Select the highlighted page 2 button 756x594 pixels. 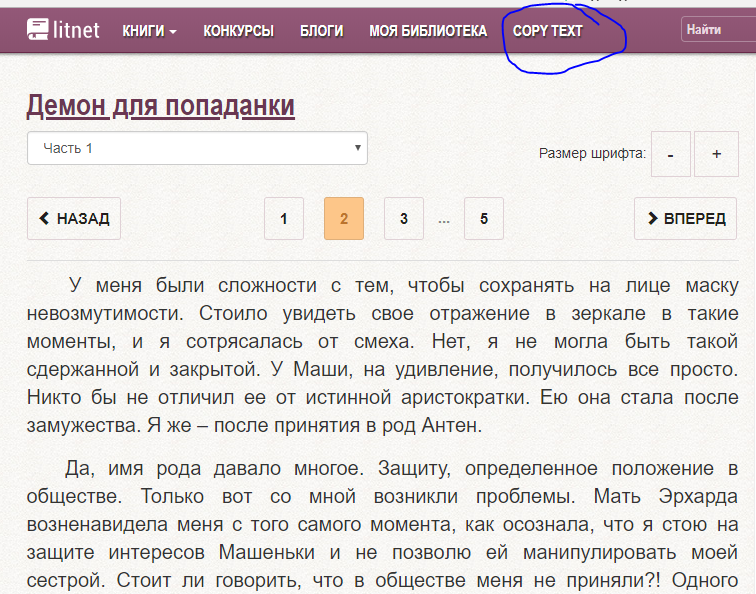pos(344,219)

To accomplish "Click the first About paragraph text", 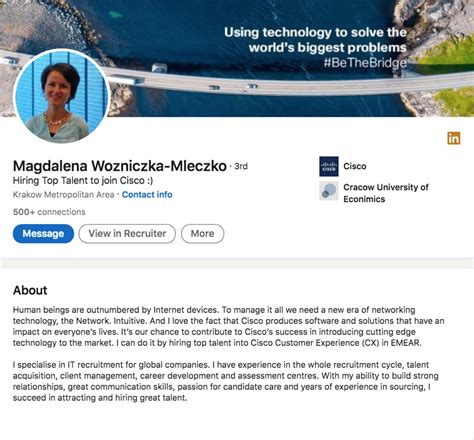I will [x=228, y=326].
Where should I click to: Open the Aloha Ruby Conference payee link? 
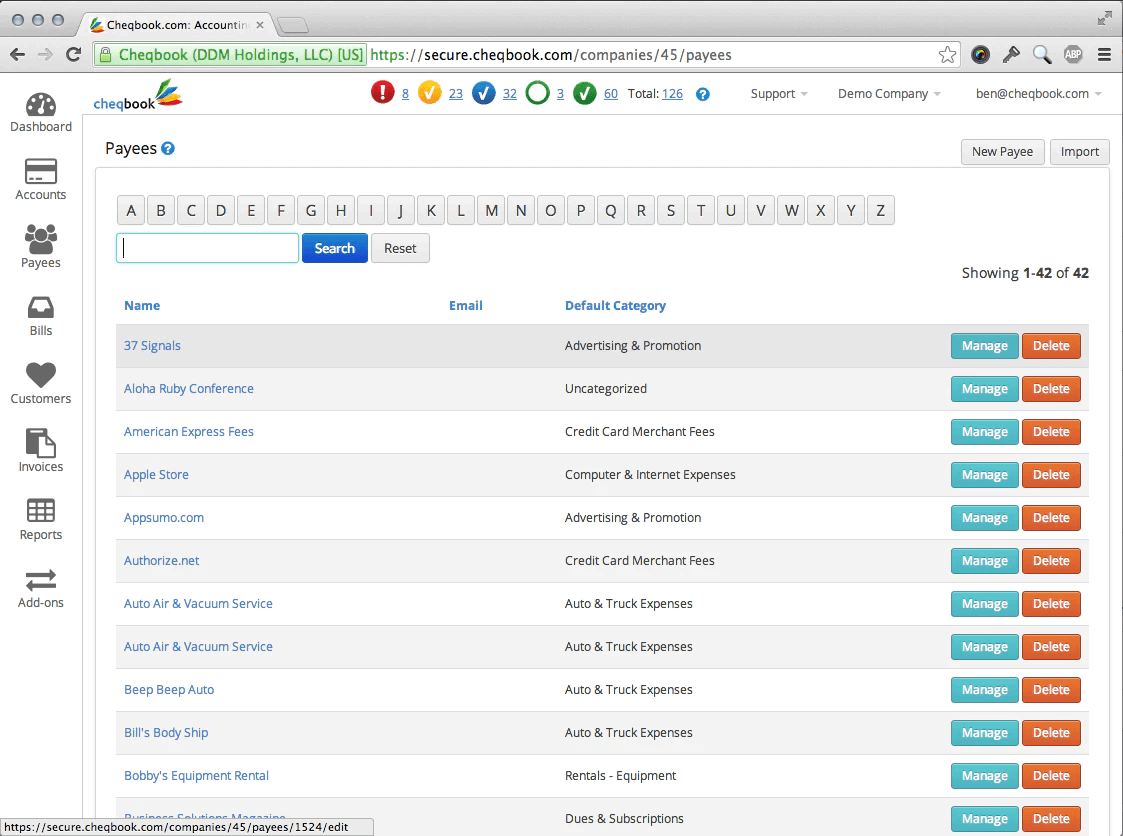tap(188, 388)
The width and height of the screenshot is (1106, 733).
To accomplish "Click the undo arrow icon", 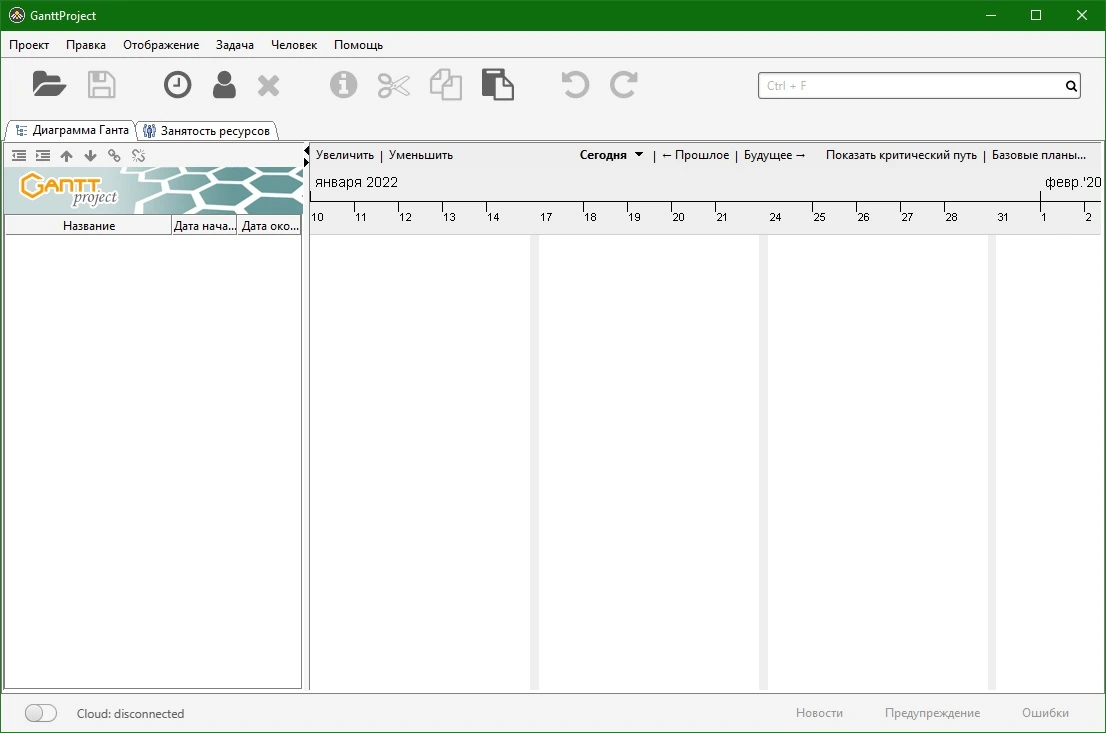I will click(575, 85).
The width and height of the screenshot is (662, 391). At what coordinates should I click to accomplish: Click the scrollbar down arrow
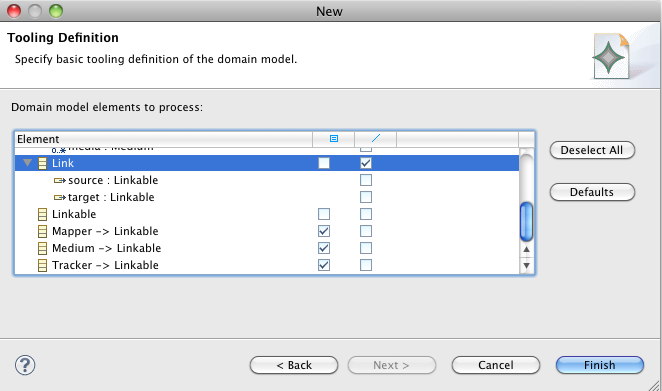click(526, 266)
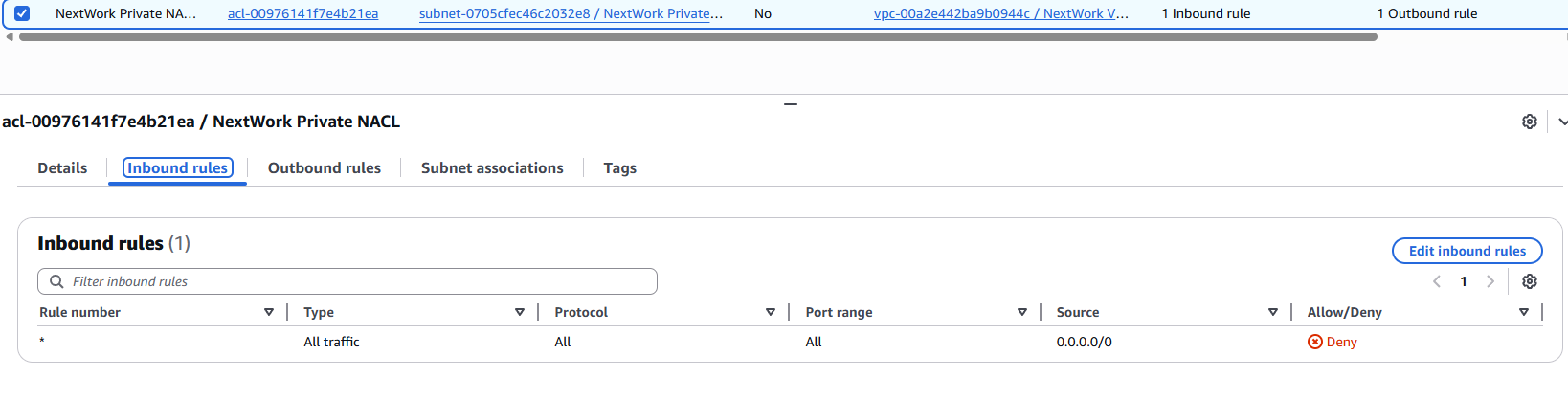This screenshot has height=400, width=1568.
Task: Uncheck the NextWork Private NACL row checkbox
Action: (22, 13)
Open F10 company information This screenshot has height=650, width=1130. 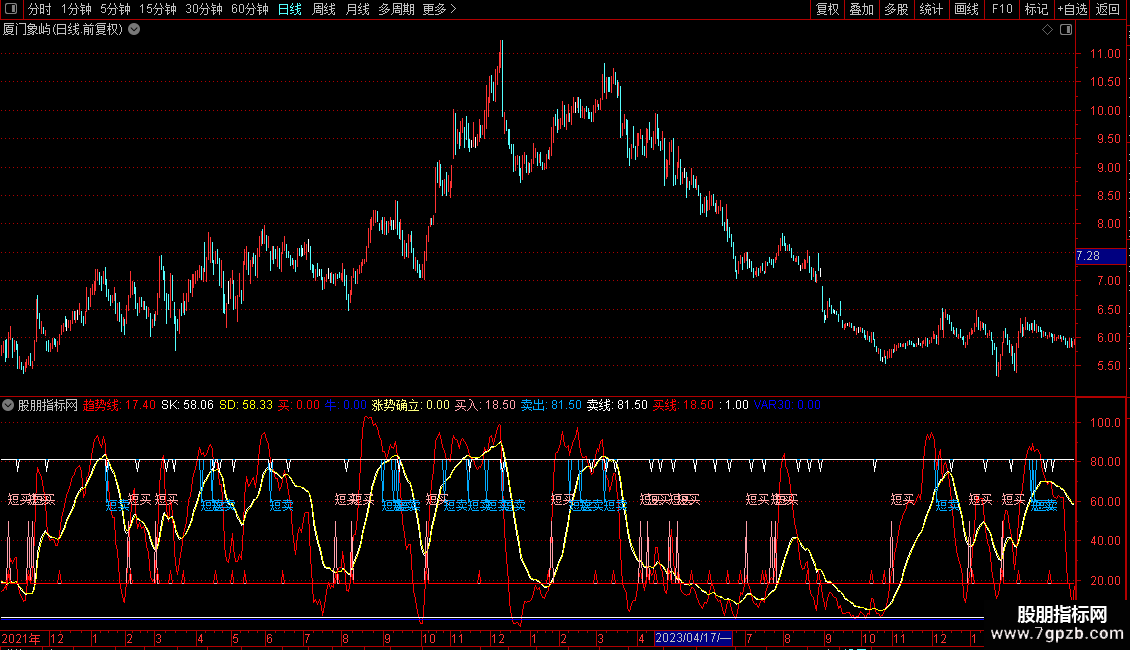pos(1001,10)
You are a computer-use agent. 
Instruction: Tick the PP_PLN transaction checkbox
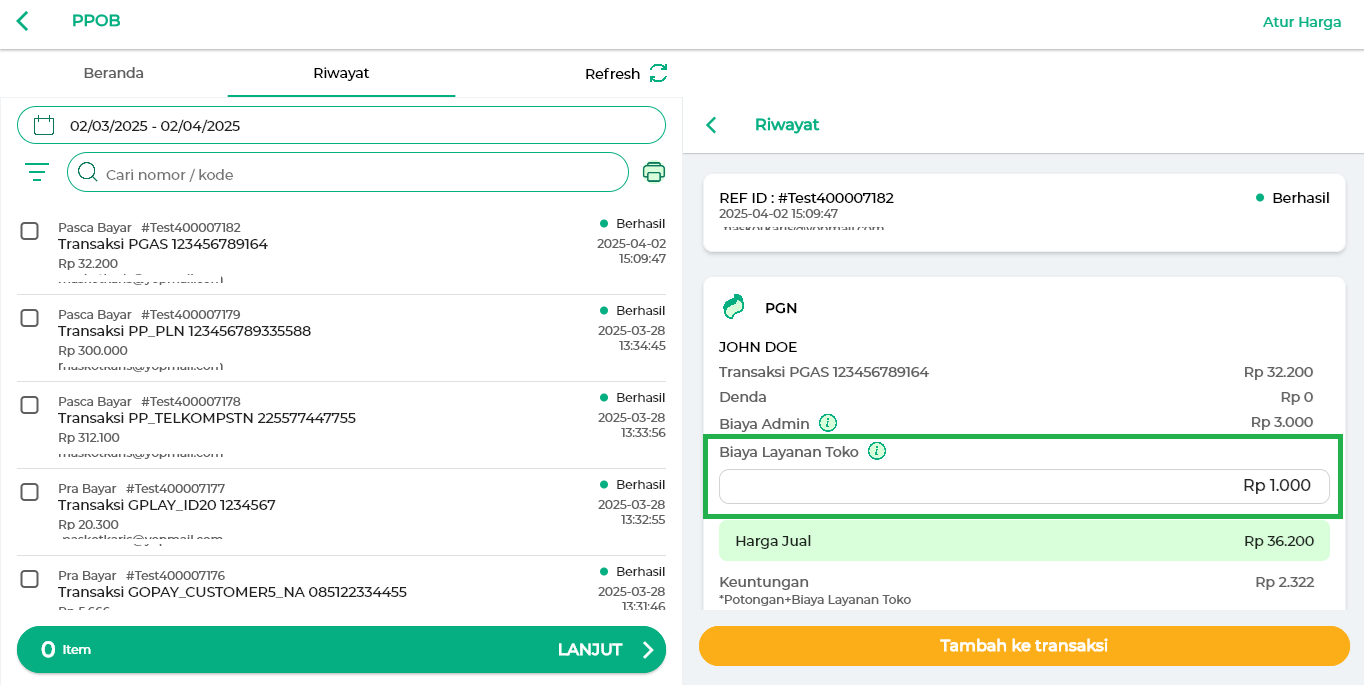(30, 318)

☆ ☆ ☆ ☆ ☆

• What the task asks:
Every line between the one containing "Instruction: Tick the" and the end of the listing, both included, needs to be retyped exactly, minus the pictures.

• Task answer:
Instruction: Tick the PP_PLN transaction checkbox
(30, 318)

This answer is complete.